6) (Extra Credit) What are the precautions you need to bare in mind if you were to remove the outliers you have identified in `5.` ?
   
   Remove the outliers in the dataset and re-run the model. 
   
   Plot the residual plot and Q-Q plot as you have done previously. Comment on the plots.
   
   Also comment on the fit of the model to the data relative to the first model.

**Question 3**

You are given the price and features of some used cars in the tables `car_price` and `car_type`. Car company X want you to build a model to predict car price based on some given features about the car.

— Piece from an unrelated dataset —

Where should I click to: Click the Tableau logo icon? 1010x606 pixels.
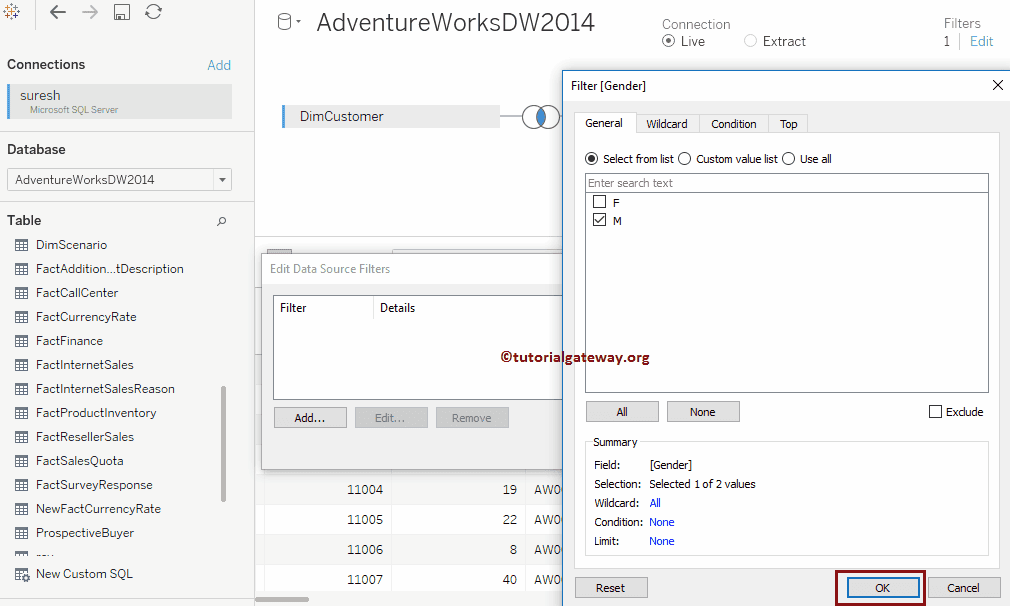click(12, 12)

1) Explore the dataset with a correlation matrix. You should select only numeric columns when you are constructing the correlation matrix.  
   ```python
   numerics_only = car_price.select_dtypes(['int64', 'float64'])
   sm.graphics.plot_corr(numerics_only.corr(), xnames=numerics_only.columns.tolist())
   ```

   Which 2 variables are strongly multicollinear with each other based on your observation of the correlation matrix ?
   
   Which one would you choose to put in the model and why (subjective answer).

In [8]:
car_price = pd.read_sql("SELECT * FROM car_price", engine)
car_price.head()

Unnamed: 0,car_id,price,mileage,make,model,trim,cruise,sound,leather
0,0,17314.103129,8221,Buick,Century,Sedan 4D,1,1,1
1,1,17542.036083,9135,Buick,Century,Sedan 4D,1,1,0
2,2,16218.847862,13196,Buick,Century,Sedan 4D,1,1,0
3,3,16336.91314,16342,Buick,Century,Sedan 4D,1,0,0
4,4,16339.170324,19832,Buick,Century,Sedan 4D,1,0,1


In [9]:
car_type = pd.read_sql("SELECT * FROM car_type", engine)
car_type.head()

Unnamed: 0,make,model,trim,type,cylinder,liter,doors
0,Buick,Century,Sedan 4D,Sedan,6,3.1,4
1,Buick,Lacrosse,CX Sedan 4D,Sedan,6,3.6,4
2,Buick,Lacrosse,CXL Sedan 4D,Sedan,6,3.6,4
3,Buick,Lacrosse,CXS Sedan 4D,Sedan,6,3.8,4
4,Buick,Lesabre,Custom Sedan 4D,Sedan,6,3.8,4


2) Fit a multiple regression model with all the available features to predict price. Check all the assumptions made about the model as you have done previously. Comment on the Q-Q plot and the residual plot.

   

3) One of the remedies to heteroskedastic residuals is to take the log of the response. Log the response and re-run the model and check the assumptions again.

   

4) As a rule of thumb, the fewer variables there are in a model, the easier it is to interpret the model. Use your judgement and remove features which you think are of little practical importance and have coefficients that are statistically insignificant.

   

5) (Extra Credit) Run outlier diagnostics in order to identify and explain outliers of the model.